Every year, May 17 marks International Day against Homophobia, Transphobia, and Biphobia, (IDAHOBIT). Celebrated all over the world, the theme of this year’s IDAHOBIT is “Together always: united in diversity”. Focusing on the need for cross-movement-solidarity, thousands of important initiatives are being highlighted today. From the Cook Islands to Lesotho, Jamaica, and Canada, events will take place in over 50 countries across the world.
Created in 2004, IDAHOBIT has the purpose of drawing attention to the violence and discrimination that members of the LGBTQ+ community face every day.
May 17 is the day on which the World Health Organization decided to declassify homosexuality as a mental disorder in 1990. This historic significance led to the decision to make it the International Day against Homophobia, Transphobia, and Biphobia, with thousands of LGBTQ+ activists standing up to make it happen. The day is supposed to remind everyone that true equality continues to be very far from reach for many LGBTQIA+ people worldwide.

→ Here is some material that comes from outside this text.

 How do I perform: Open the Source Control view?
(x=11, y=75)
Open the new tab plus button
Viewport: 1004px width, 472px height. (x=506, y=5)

Data shows that, to this day, six UN member states impose the death penalty for consensual same-sex sexual acts. In as many as five other states it is presumably common practice, even though there are no legal records.
64 UN member states criminalise consensual same-sex acts and at least 51 countries restrict the freedom of expression when it comes to sexual and gender diversity issues, especially in educational settings.
But not all is bad, as the International Day against Homophobia, Transphobia, and Biphobia also serves as a reminder that to date 11 UN member states have moved to ban so-called ‘conversion therapy’ practices at the national level and 7 UN member states have restricted unnecessary and non-consensual interventions on intersex youth. 20 UN member states allow self-determination for legal gender recognition, and as many as 33 UN countries have established marriage equality.
Despite these positive steps forward, history has shown that hard-won progress can easily be reversed, and with this year’s theme, IDAHOBIT is supposed to remind the community of the power we have when we stand united across movements, identities, and borders.